**Problem requirements:**
What is needed is an exact copy of the line where "At what coordinates should I click to accomplish: Open" appears plus every later line in the material.

**Listed entries:**
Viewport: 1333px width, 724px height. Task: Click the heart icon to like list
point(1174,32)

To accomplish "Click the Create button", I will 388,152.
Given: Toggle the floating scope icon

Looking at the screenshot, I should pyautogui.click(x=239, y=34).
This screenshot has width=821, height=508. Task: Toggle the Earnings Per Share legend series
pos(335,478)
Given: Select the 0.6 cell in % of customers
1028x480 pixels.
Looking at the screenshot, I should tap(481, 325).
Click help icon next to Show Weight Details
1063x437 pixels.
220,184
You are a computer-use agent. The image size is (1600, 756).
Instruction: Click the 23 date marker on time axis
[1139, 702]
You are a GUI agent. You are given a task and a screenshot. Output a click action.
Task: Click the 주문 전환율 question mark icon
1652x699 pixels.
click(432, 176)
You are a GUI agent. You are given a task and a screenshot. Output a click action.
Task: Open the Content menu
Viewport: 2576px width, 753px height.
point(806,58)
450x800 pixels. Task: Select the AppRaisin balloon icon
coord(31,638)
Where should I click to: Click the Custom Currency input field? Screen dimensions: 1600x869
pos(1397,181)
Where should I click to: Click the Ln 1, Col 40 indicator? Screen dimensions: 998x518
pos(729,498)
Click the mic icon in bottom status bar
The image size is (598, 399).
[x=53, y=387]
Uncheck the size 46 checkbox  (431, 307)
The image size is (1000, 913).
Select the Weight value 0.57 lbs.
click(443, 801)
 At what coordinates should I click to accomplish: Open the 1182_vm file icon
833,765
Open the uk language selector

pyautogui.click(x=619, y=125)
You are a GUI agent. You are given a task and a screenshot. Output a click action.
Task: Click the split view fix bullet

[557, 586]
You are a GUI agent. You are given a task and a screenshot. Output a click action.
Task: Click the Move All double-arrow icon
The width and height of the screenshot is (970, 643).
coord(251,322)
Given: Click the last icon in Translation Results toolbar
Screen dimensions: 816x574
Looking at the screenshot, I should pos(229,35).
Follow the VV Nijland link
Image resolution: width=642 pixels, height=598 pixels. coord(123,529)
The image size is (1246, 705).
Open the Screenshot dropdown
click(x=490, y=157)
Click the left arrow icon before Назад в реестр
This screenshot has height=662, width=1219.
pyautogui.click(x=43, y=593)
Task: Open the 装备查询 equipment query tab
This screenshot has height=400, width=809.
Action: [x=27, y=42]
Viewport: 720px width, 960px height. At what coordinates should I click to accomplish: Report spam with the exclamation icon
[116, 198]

**Answer area:**
 At what coordinates should I click to accomplish: Open the 1182_vm file icon
833,765
Open the uk language selector

pyautogui.click(x=619, y=125)
You are a GUI agent. You are given a task and a screenshot. Output a click action.
Task: Click the split view fix bullet

[557, 586]
You are a GUI agent. You are given a task and a screenshot. Output a click action.
Task: Click the Move All double-arrow icon
The width and height of the screenshot is (970, 643).
coord(251,322)
Given: Click the last icon in Translation Results toolbar
Screen dimensions: 816x574
Looking at the screenshot, I should pos(229,35).
Follow the VV Nijland link
Image resolution: width=642 pixels, height=598 pixels. coord(123,529)
The image size is (1246, 705).
Open the Screenshot dropdown
click(x=490, y=157)
Click the left arrow icon before Назад в реестр
This screenshot has height=662, width=1219.
pyautogui.click(x=43, y=593)
Task: Open the 装备查询 equipment query tab
This screenshot has height=400, width=809.
Action: [x=27, y=42]
Viewport: 720px width, 960px height. At what coordinates should I click to accomplish: Report spam with the exclamation icon
[116, 198]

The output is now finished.